Since its launch in 2021, NASA’s James Webb Space Telescope (JWST) has been orbiting approximately 1 million miles from Earth. Unlike the Hubble Telescope, JWST is designed for long-term remote operations, making it non-serviceable by astronauts. The telescope’s cutting-edge technology, however, faced a serious challenge with its ultra-precise infrared cameras. These cameras were producing blurred images due to electronic distortions in the sensor array, affecting their ability to distinguish faint objects near bright stars.
Breaking Down Technical Barriers with AI
The main challenge involves the Aperture Masking Interferometry (AMI) mode, a key element for JWST’s sensitive observations. AMI employs a thin metallic mask with apertures to transform the telescope’s mirror into a series of ‘mini-telescopes,’ enhancing optical accuracy and the detection of faint light sources near bright objects. However, intensified electronic effects-charge leaks from bright pixel regions to neighboring areas-were distorting these critical measurements.
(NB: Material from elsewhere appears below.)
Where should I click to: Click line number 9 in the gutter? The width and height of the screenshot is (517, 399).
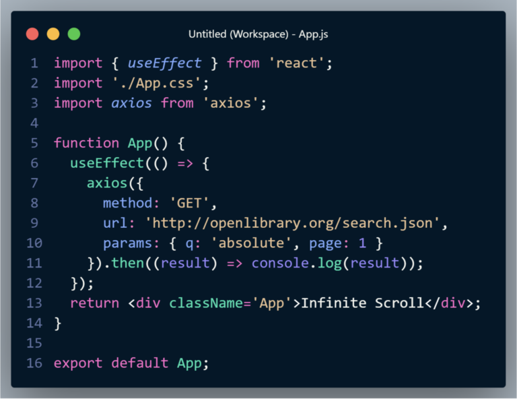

AI to the Rescue: The Introduction of AMIGO
In response, two Australian scientists developed the AMIGO (Aperture Masking Interferometry Generative Observations) system. This artificial intelligence algorithm simulates the telescope’s optical and electronic behavior, computationally correcting charge leakage between pixels. Essentially, they enhanced the tool’s performance through code rather than physical modifications. Initial results have shown that AMIGO not only restores AMI data quality but also boosts observation efficiency beyond its original state.

Source: NASA / Chris Gunn
Proven Success and Future Implications
AMIGO’s initial tests are documented in two University of Sydney studies. Led by postgraduate Louis Desdoigts, one study used the new algorithm to correct distortions while observing the HD 206893 system approximately 133 light-years away. Before AMIGO, astronomers were aware of an exoplanet and a brown dwarf in the system but could not reliably image them against the star’s blinding light. Post-correction, both entities were distinctly visible, showcasing AMI’s improved capability to confidently locate very faint companions near bright stars.
In another study, researchers applied AMIGO to some of JWST’s most complex targets, achieving sharper images of substance jets from black holes, dust from binary stars, and active volcanic regions on Io, Jupiter’s most geologically active moon. In each case, the AI algorithm enhanced the clarity of subtle structures previously clouded by electronic noise.
Looking Ahead
The creators of AMIGO acknowledge that the system is still developing, but its current success illustrates the potential of software solutions to overcome the limits of complex space observatories. This approach, validated with JWST, is considered promising for future missions, including the Nancy Grace Roman Space Telescope, set for a May 2027 launch. With a wide field of view-100 times greater than Hubble’s-it will benefit from advanced data processing techniques to search for distant galaxies, dark energy, and new exoplanets.